L’incontentabile: Non mi sono entusiasmato, ma il coro (della Radio Svedese) è una meraviglia, se poi smussasse qualche spigolo, sarebbe la perfezione.
A: Sì, il coro è stato ottimo. Hai notato lo strano effetto di risonanza (tipo cassa armonica) che riuscivano a creare? Io non l'avevo mai sentito prima.
L’incontentabile: Abbado è strano, fa benissimo certe cose (l’Oro supplex, alla fine del Confutatis) ma sembra distratto nell’unico pezzo tutto scritto da Mozart, l’Introitus, e poi inserisce Sanctus e Benedictus che sono bruttini e sproporzionati, uno cortissimo l’altro lunghissimo, e quella fuga sull’Osanna cui hanno messo mano un po’ tutti e non si capisce più cosa sia. Non è stata un’interpretazione particolarmente intensa…
A: Sul non particolarmente intensa sono d'accordo: è come se Abbado guardasse a una certa distanza senza esser mai lasciarsi troppo coinvolto dalla musica, carenza d’immedesimazione o poca emotività (se non in qualche raro momento, come nel Lacrimosa)...
L’incontentabile: Ma tutto sommato, la sua non è una lettura solenne e questo può bastare. La perfezione sarebbe un’esecuzione intensa come quella di Bernstein e raccolta come quella di Abbado.
A: Cosa ne faresti del Sanctus e del Benedictus che non contengono neanche una riga mozartiana?
L’incontentabile: Semplicemente li ometterei, conseguendo così due scopi: non eseguire due pagine decisamente deboli e stilisticamente lontane dal resto (per motivi, questi si, opposti); restituire un’immagine di incompiutezza di cui chi ascolta tende ormai a non essere più consapevole.
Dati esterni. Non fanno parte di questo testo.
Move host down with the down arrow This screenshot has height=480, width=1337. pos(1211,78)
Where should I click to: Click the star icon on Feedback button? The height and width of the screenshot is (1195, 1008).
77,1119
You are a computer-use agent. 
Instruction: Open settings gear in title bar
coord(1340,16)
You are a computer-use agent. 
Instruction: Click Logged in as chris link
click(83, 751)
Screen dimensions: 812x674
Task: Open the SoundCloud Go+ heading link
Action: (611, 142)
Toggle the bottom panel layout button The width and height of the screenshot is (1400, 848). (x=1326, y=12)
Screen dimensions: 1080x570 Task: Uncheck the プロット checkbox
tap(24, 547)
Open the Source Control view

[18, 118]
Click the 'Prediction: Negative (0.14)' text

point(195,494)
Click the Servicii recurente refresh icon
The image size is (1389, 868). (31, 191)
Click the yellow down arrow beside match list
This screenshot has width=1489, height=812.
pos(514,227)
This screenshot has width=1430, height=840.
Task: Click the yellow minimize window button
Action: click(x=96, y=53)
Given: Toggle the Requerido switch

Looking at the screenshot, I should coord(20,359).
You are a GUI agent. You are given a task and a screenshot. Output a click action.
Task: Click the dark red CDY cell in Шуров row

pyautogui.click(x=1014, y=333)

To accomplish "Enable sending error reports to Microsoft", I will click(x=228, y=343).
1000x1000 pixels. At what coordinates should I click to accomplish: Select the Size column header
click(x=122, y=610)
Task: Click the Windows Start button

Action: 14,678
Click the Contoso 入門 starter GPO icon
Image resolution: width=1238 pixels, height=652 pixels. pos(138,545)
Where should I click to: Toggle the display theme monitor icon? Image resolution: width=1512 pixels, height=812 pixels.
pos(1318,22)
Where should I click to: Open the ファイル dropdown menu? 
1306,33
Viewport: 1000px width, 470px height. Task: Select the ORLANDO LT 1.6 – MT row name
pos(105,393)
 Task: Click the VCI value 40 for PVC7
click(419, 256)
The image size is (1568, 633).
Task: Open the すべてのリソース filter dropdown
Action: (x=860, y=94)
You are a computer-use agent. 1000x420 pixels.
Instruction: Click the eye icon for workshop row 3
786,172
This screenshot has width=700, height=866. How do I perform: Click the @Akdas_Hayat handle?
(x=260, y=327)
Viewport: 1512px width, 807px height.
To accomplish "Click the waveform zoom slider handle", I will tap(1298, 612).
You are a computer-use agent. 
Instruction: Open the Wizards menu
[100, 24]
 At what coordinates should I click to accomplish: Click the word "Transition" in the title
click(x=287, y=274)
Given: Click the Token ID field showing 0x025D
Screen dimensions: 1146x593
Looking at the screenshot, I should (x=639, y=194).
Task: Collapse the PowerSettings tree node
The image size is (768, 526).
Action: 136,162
Il luogo vero in cui il Requiem esiste è nell’abbozzo. E quella versione che è in grado di farci scoprire quanta violenza, quanto stupore e quanta dolcezza ci sia già nel frammento, è la più vicina all’ideale: ascoltare il Requiem dentro di sé, interiormente, seguendo solo ciò che Mozart è riuscito a scrivere nell’incompleta partitura.